54
NOTES TO THE FINANCIAL STATEMENTS
For the financial year ended 31 December 2014
2.
Significant accounting policies
(continued)
2.4
Group accounting
(a)
Subsidiaries
(i)
Consolidation
Subsidiaries are entities (including special purpose entities) over which the Group has
control. The Group controls an entity when the Group is exposed to, or has right to,
variable returns from its involvement with the entity and has the ability to affect those
returns through its power over entity. Subsidiaries are fully consolidated from the date
on which control is transferred to the Group. They are deconsolidated from the date on
which control ceases.
In preparing the consolidated financial statements, transactions, balances and
unrealised gains on transactions between group entities are eliminated. Unrealised
losses are also eliminated but are considered an impairment indicator of the asset
transferred. Accounting policies of subsidiaries have been changed where necessary to
ensure consistency with the policies adopted by the Group.
Non-controlling interests comprise the portion of a subsidiary’s net result of operations
and its net assets, which is attributable to the interests which are not owned directly
or indirectly by the equity holders of the Company. They are shown separately in the
consolidated statement of comprehensive income, statement of changes in equity
and balance sheet. Total comprehensive income is attributed to the non-controlling
interests based on their respective interests in a subsidiary, even if this results in the
non-controlling interests having a deficit balance.
(ii)
Acquisitions
The acquisition method of accounting is used to account for business combinations
entered into by the Group.
The consideration transferred for the acquisition of a subsidiary or business
comprises of the fair value of the assets transferred, the liabilities incurred and the
equity interests issued by the Group. The consideration transferred also includes
any contingent consideration arrangement and any pre-existing equity interest in the
subsidiary measured at their fair values at the acquisition date.
Acquisition-related costs are expensed as incurred.
Identifiable assets acquired and liabilities and contingent liabilities assumed in a
business combination are, with limited exceptions, measured initially at their fair
values at the acquisition date.
On an acquisition-by-acquisition basis, the Group recognises any non-controlling
interest in the acquiree at the date of acquisition either at fair value or at the non-
controlling interest’s proportionate share of the acquiree’s net identifiable assets.

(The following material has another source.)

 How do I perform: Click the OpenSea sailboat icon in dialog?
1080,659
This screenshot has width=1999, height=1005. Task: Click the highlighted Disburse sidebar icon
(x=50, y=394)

The excess of (a) the consideration transferred, the amount of any non-controlling
interest in the acquiree and the acquisition-date fair value of any previously held equity
interest in the acquiree over (b) the fair values of the identifiable net assets acquired is
recorded as goodwill. Please refer to the paragraph 2.7 “Intangible assets - Goodwill”
for the subsequent accounting policy on goodwill.
If those amounts are less than the fair value of the identifiable net assets of the
subsidiary acquired and the measurement of all amounts has been reviewed, the
difference is recognised directly in profit or loss as a gain from bargain purchase.